PROMPT
Please lay out the rows from the line containing "You are a computer-use" through the end of the records, both ends included, as a Markdown table with the columns No. and Line, skipping blank lines and leaving out the pictures.

DATA FOR PROCESSING
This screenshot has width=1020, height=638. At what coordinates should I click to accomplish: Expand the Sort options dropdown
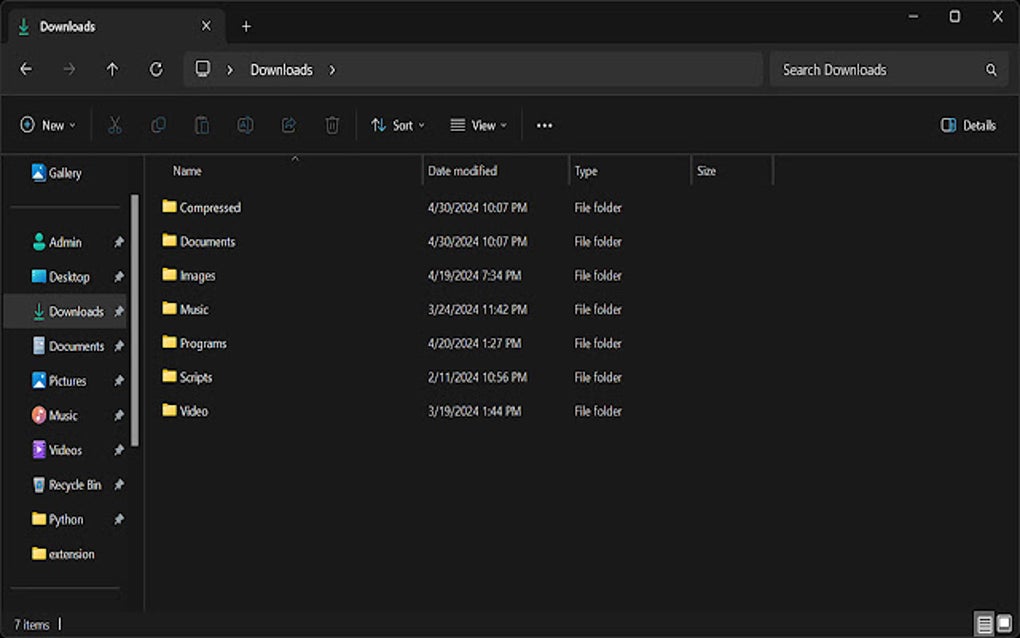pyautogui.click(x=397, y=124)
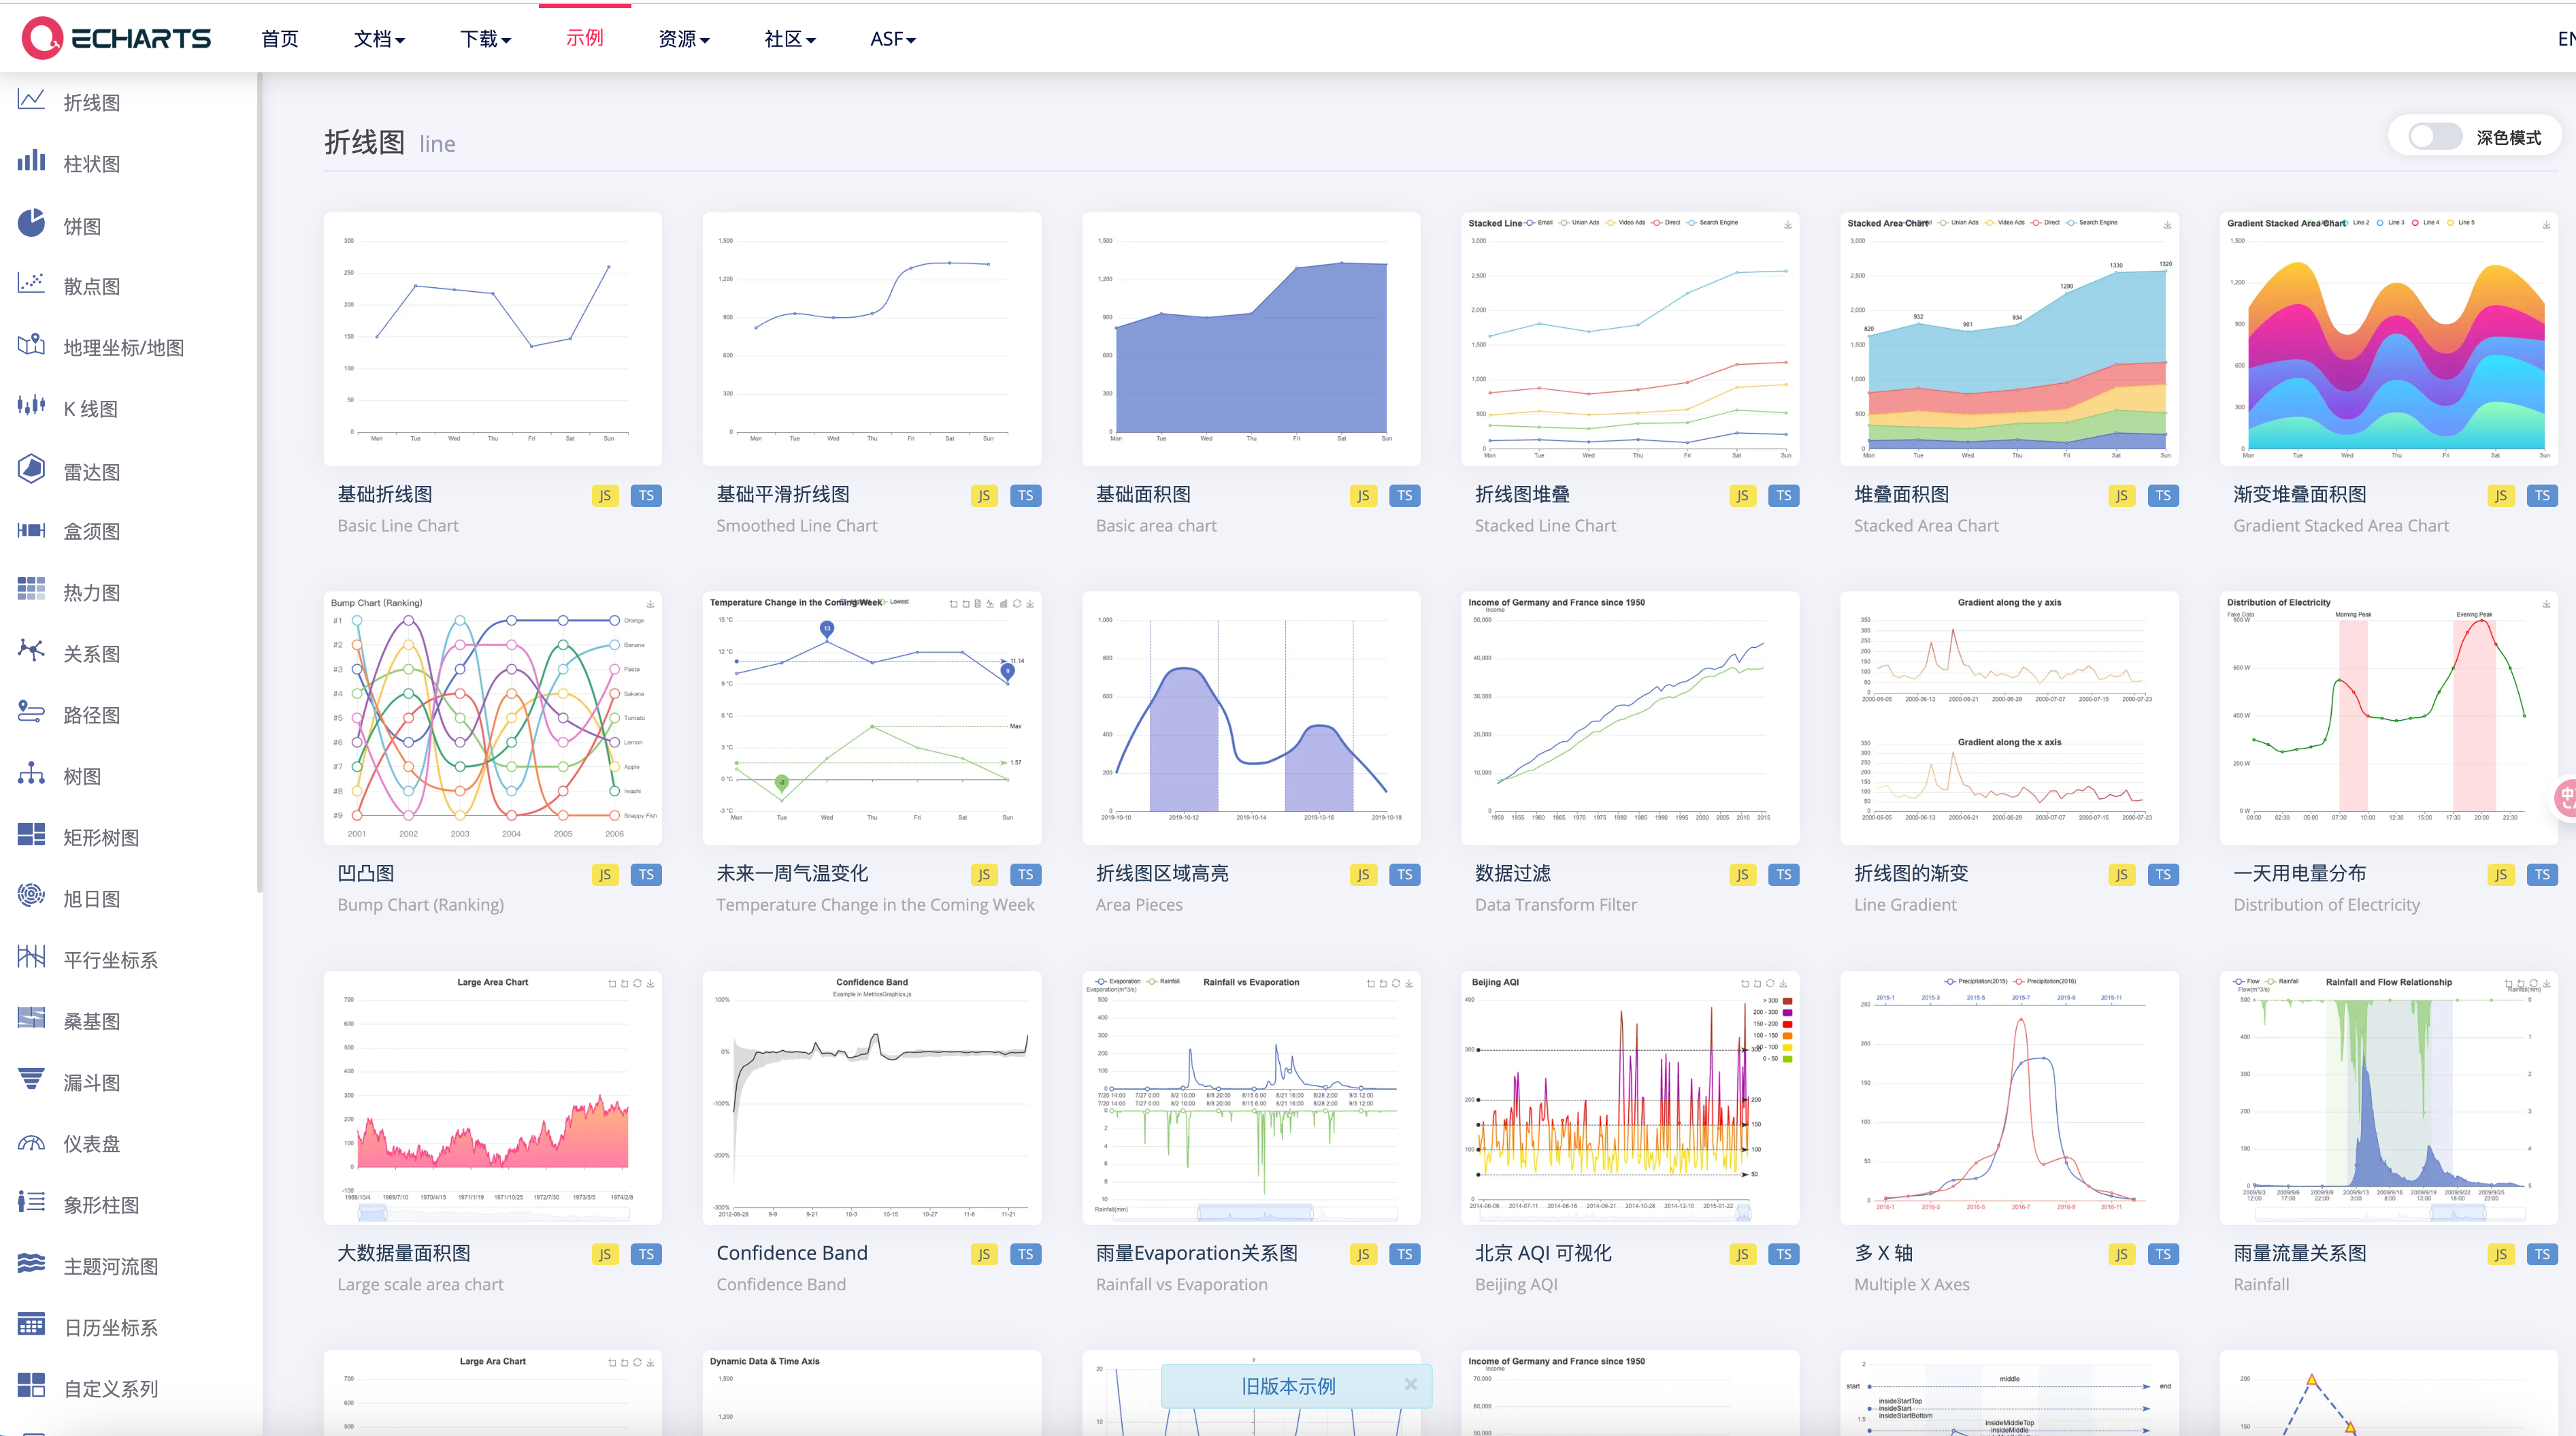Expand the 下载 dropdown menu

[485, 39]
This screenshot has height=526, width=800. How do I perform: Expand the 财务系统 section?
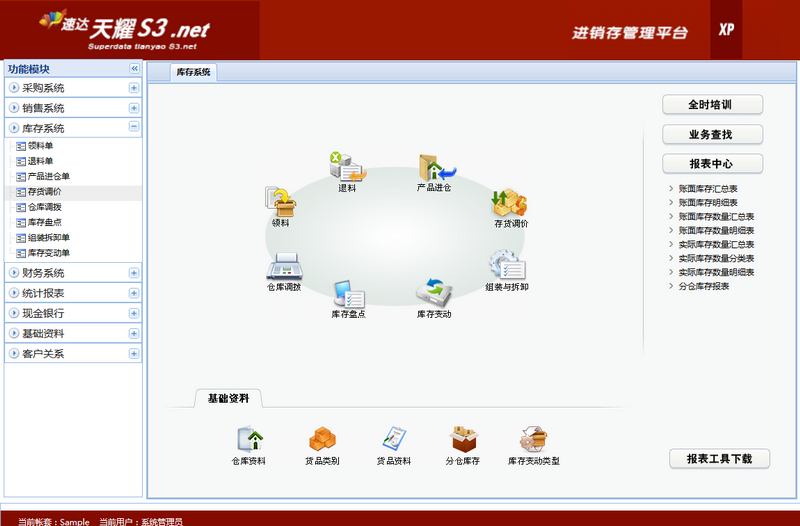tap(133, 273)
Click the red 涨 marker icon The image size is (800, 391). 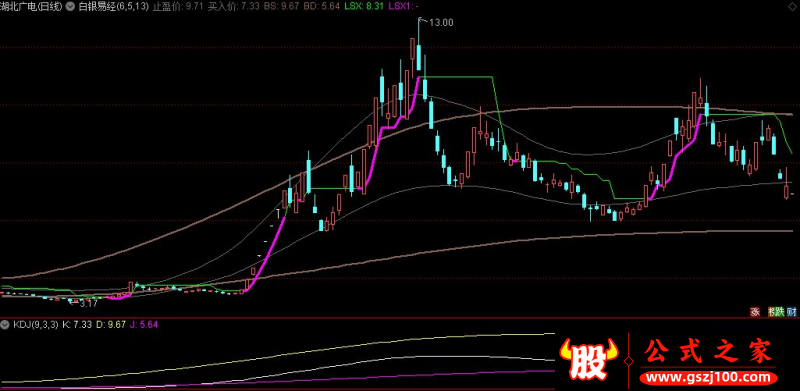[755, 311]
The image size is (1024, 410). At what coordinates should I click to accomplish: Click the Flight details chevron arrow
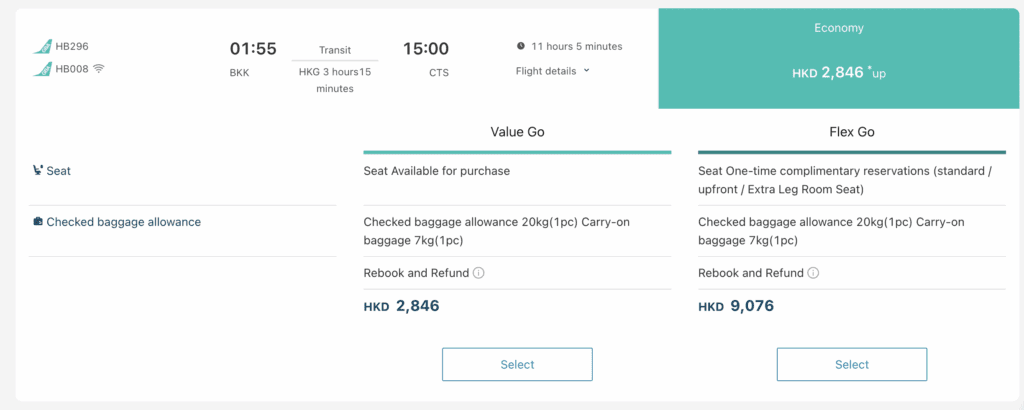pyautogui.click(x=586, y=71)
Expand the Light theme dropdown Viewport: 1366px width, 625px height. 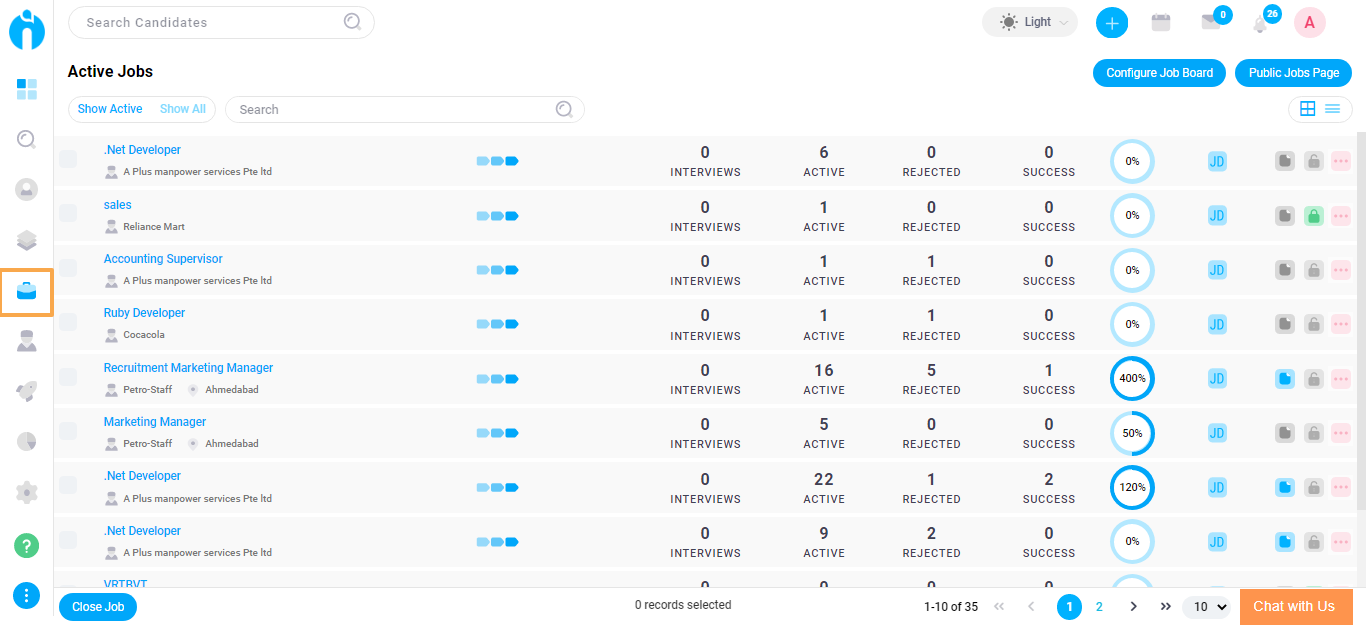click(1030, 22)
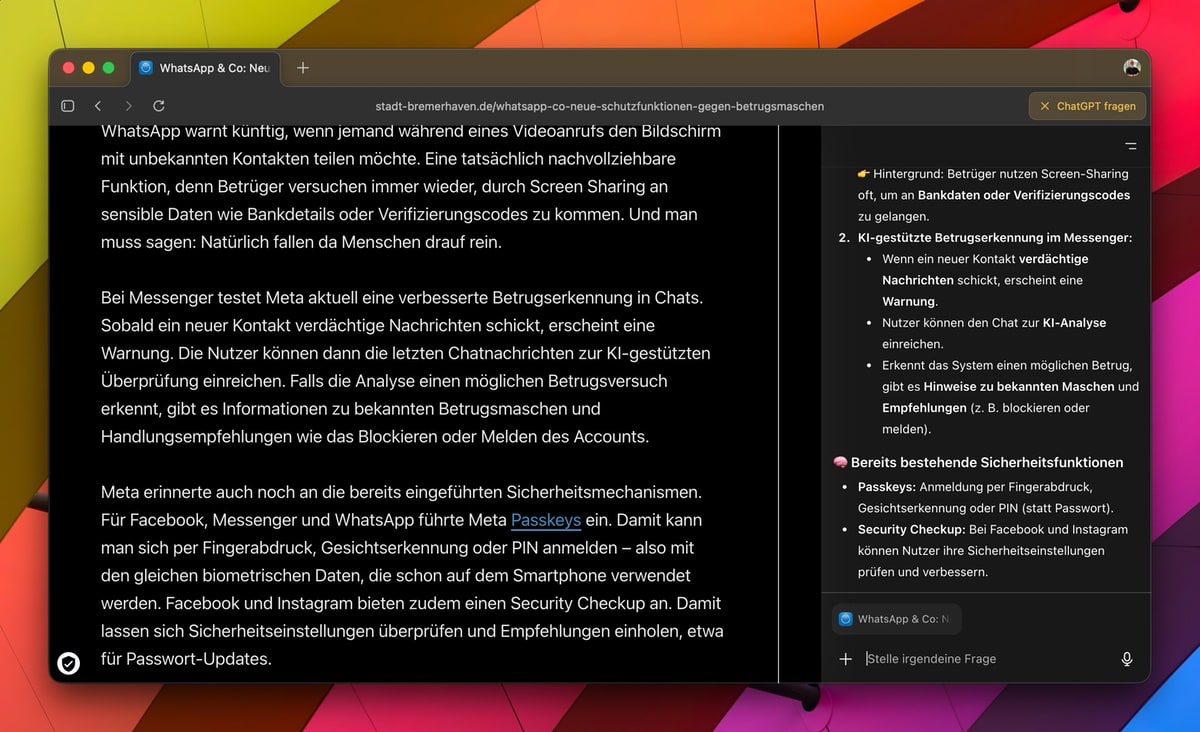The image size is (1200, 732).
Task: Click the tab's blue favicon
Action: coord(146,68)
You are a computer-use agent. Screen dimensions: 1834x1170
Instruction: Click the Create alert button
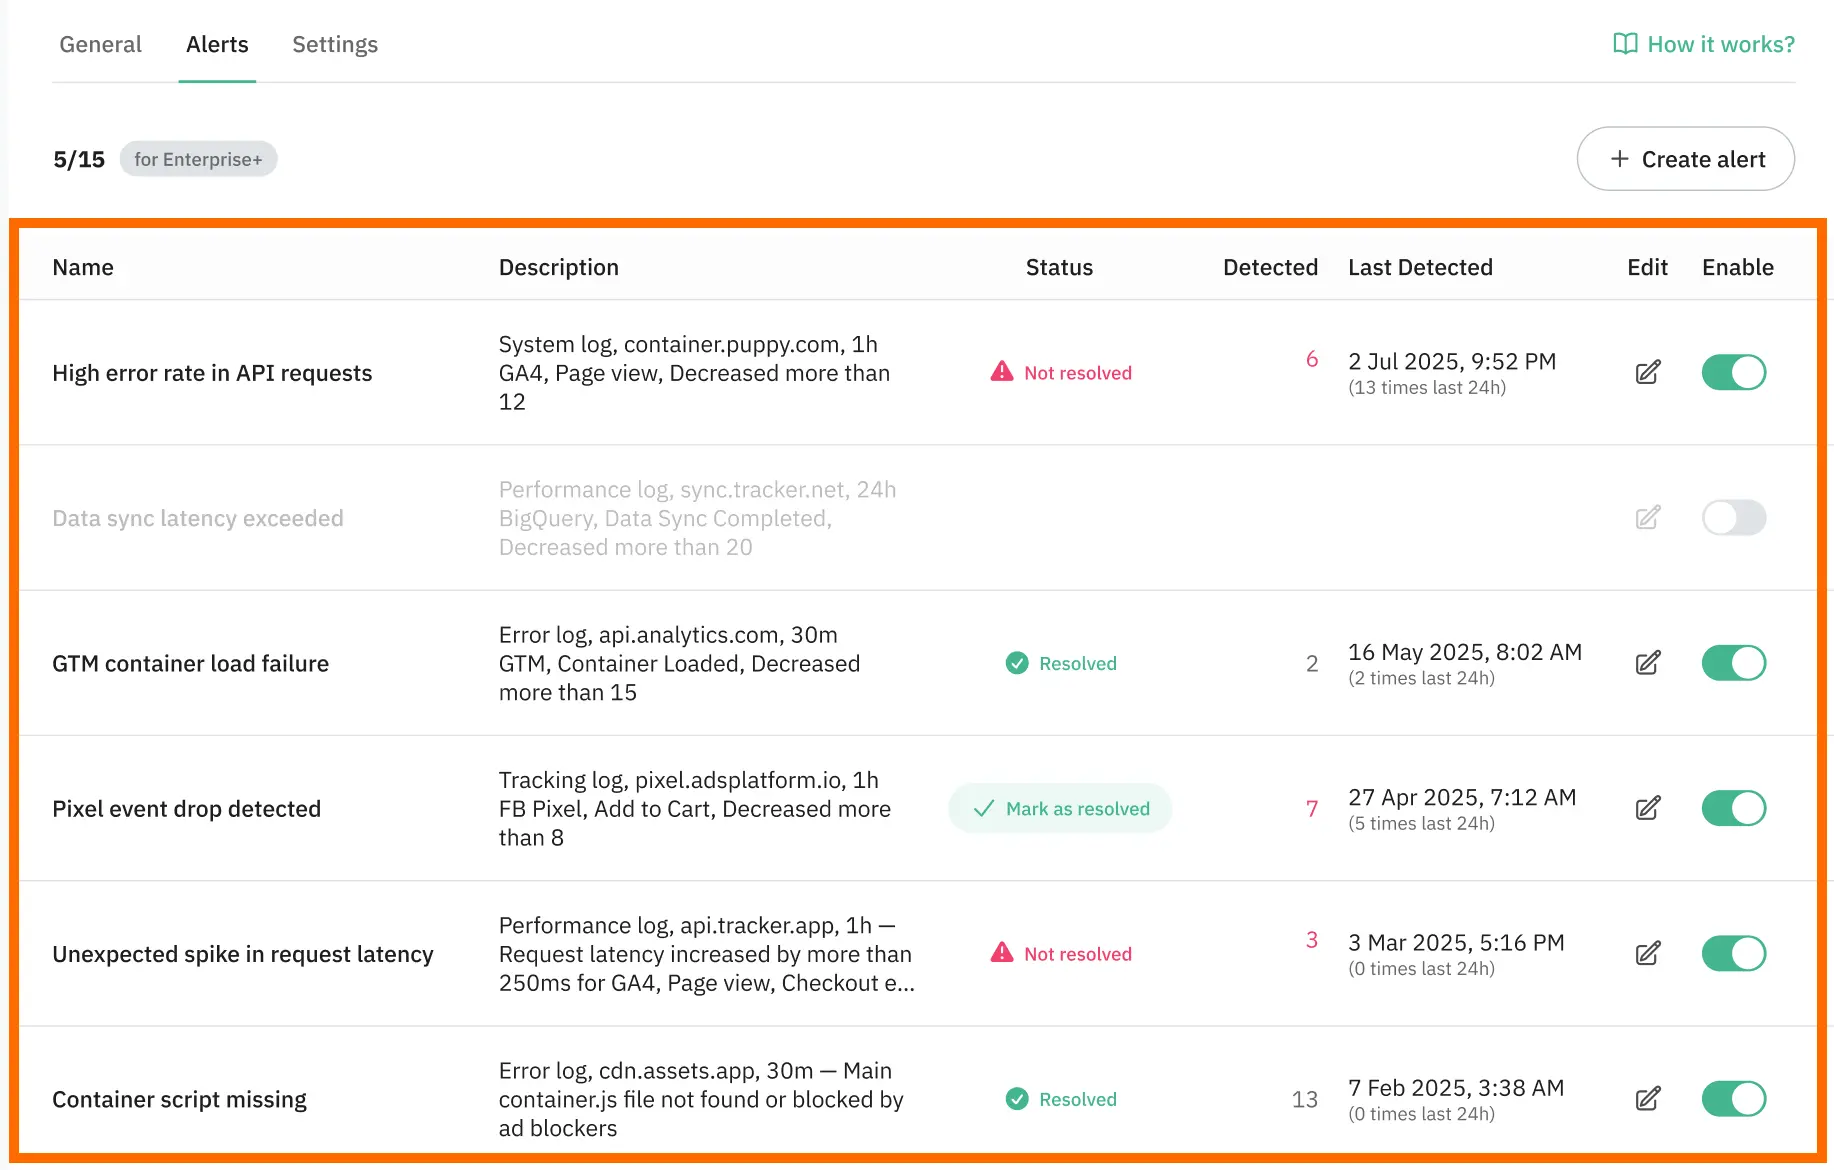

WRITTEN SOLUTION
| No. | Line |
|---|---|
| 1 | You are a computer-use agent. Screen dimensions: 1834x1170 |
| 2 | Instruction: Click the Create alert button |